Film e parole contro l’indifferenza

Dal 13 al 17 ottobre si terrà a Lugano l’ottava edizione del Film festival diritti umani negli spazi dei cinema Corso e Iride. Un’occasione per riflettere sulle tragedie che si trascinano nel mondo
/ 11.10.2021
di Romina Borla

In mezzo al trambusto quotidiano, alle mille faccende da sbrigare, capita di accendere distrattamente la radio: melodie conosciute mescolate ai notiziari. Elenchi delle tragedie che si trascinano nel mondo. Violenze, guerre e altre catastrofi. Drammi che non capiamo fino in fondo e che tendiamo a rimuovere per ributtarci nel flusso della vita che conosciamo, comoda e agitata. Ma quest’indifferenza non è sempre data dall’egoismo, spesso deriva dalla paura e dal bisogno di proteggerci. Per contrastarla ritorna il Film festival diritti umani Lugano (Ffdul), giunto alla sua ottava edizione. Si terrà dal 13 al 17 ottobre negli spazi dei cinema Corso e Iride, i quali ospiteranno 29 proiezioni, tra cui 7 prime svizzere e 5 cortometraggi. Alcune di loro saranno fruibili sulla piattaforma www.festivaldirittiumani.stream. E quest’anno, dopo la pausa del 2020, torneranno anche le proposte per le scuole: 6 pellicole e altrettanti incontri per discutere. Momenti di riflessione e condivisione che seguiranno tutte le proiezioni del festival, arricchiti dalla partecipazione di ospiti da tutto il mondo (compresa la nostra collaboratrice Francesca Marino che parlerà del Tibet).

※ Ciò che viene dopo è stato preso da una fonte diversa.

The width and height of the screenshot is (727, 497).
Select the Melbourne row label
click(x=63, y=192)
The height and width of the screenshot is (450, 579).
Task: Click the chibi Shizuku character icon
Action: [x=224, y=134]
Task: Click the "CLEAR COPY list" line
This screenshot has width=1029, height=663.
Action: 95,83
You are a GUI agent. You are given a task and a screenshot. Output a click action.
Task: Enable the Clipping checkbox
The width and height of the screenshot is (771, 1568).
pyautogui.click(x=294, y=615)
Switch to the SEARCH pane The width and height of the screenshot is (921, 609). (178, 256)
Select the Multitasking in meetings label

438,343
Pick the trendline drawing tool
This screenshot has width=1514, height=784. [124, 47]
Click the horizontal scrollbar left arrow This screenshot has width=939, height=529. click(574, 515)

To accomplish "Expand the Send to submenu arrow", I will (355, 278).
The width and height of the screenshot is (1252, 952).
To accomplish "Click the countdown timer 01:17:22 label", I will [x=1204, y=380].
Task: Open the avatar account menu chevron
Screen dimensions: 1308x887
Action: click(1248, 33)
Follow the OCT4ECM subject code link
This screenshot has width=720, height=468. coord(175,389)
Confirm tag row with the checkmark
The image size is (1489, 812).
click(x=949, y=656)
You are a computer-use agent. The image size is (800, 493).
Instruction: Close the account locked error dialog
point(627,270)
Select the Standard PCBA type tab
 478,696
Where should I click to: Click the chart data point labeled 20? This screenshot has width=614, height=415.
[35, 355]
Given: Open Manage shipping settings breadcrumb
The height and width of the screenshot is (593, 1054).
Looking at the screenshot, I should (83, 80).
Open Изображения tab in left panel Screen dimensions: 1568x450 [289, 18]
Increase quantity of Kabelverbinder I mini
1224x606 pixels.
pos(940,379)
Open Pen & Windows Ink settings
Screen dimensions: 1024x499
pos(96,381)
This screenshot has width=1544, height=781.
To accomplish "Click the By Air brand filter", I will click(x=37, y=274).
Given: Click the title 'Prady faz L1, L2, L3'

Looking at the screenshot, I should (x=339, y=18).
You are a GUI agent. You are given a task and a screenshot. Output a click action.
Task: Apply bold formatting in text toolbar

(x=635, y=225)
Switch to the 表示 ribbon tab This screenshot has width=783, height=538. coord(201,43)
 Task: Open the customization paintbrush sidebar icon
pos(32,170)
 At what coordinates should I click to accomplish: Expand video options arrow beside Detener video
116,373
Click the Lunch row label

Al regista rumeno Alexander Nanau – presente al Ffdul con «Collective», nominato agli Oscar 2021 – sarà assegnato il premio «Diritti umani per l’autore». Il suo documentario racconta uno dei peggiori casi di malasanità e corruzione europea, rivelato da un’inchiesta giornalistica, partendo dall’incendio in un nightclub di Bucarest (chiamato appunto Collective). Tra le figure di spicco di cui si discuterà a Lugano anche Oleg Sentsov, regista ucraino ingiustamente accusato di terrorismo dal Governo russo e per questo incarcerato 5 anni. Anni in cui realizza in condizioni drammatiche «Numbers»: la vita di 10 personaggi, 10 numeri, bloccati in una quotidianità regolata da regole severe stabilite dal Grande zero e fatte rispettare da giudici armati. Nel programma anche Salomé Jashi con «Taming the garden», le vicende dell’ex primo ministro della Georgia con l’hobby di collezionare alberi secolari trasportandoli nel suo giardino privato e sradicandoli altrove, snaturando enormi aree naturali.

Mentre il siriano Feras Fayyad, già sulla passerella degli Academy awards con «Last men in Aleppo», al Ffdul porterà «The Cave» sull’operato della pediatra Amani Ballour, responsabile di un ospedale sotterraneo alle porte di Damasco, in cui si tenta di aiutare le vittime della guerra, in primis i bambini. Il documentario di produzione svizzera «Sous la peau», di Robin Harsch, narra invece la transizione di tre adolescenti transessuali. E non è finita qui. Si racconterà della ribellione delle donne egiziane, di Srebrenica, dei movimenti di protesta in Cile antecedenti lo storico voto, nell’ottobre 2020, per una nuova Costituzione, del dramma afgano e della pericolosa rotta del Mediterraneo ecc.

Inoltre quest’anno il festival presenta una novità. Inaugura una formula che vuole mantenere nelle edizioni future. Si tratta di un focus tematico che sarà esplorato nei suoi diversi aspetti grazie a una scelta di film a cui seguiranno degli approfondimenti. Si parte con il «Focus su diritti e tecnologia» curato dalla giornalista Chiara Fanetti e dedicato a misurare il nuovo «campo di battaglia» delle tecnologie, tra algoritmi e intelligenze artificiali. «Non è questo il momento di assopirci», afferma il presidente del Ffdul Roberto Pomari. «Mai come in quest’epoca dobbiamo restare vigili e attenti, pronti a denunciare quanto sta accedendo da noi e nel mondo attraverso i film, le riflessioni e i dibattiti. Senza un’umanità protesa verso un obiettivo comune, è difficile raggiungere dei traguardi». Per informazioni e programma: www.festivaldirittiumani.ch.